■ **Exercise inputs**:
####################
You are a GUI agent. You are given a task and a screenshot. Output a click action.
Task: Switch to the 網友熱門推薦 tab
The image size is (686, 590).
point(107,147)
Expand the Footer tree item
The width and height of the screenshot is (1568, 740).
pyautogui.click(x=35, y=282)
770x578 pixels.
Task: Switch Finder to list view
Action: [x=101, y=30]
####################
■ **Exercise brief**: All of the material, restated exactly, is the expected result.

■ **Solved problem**:
You are a GUI agent. You are given a task and a screenshot. Output a click action.
Task: Switch to the 網友熱門推薦 tab
The image size is (686, 590).
point(107,147)
Expand the Footer tree item
The width and height of the screenshot is (1568, 740).
pyautogui.click(x=35, y=282)
770x578 pixels.
Task: Switch Finder to list view
Action: [x=101, y=30]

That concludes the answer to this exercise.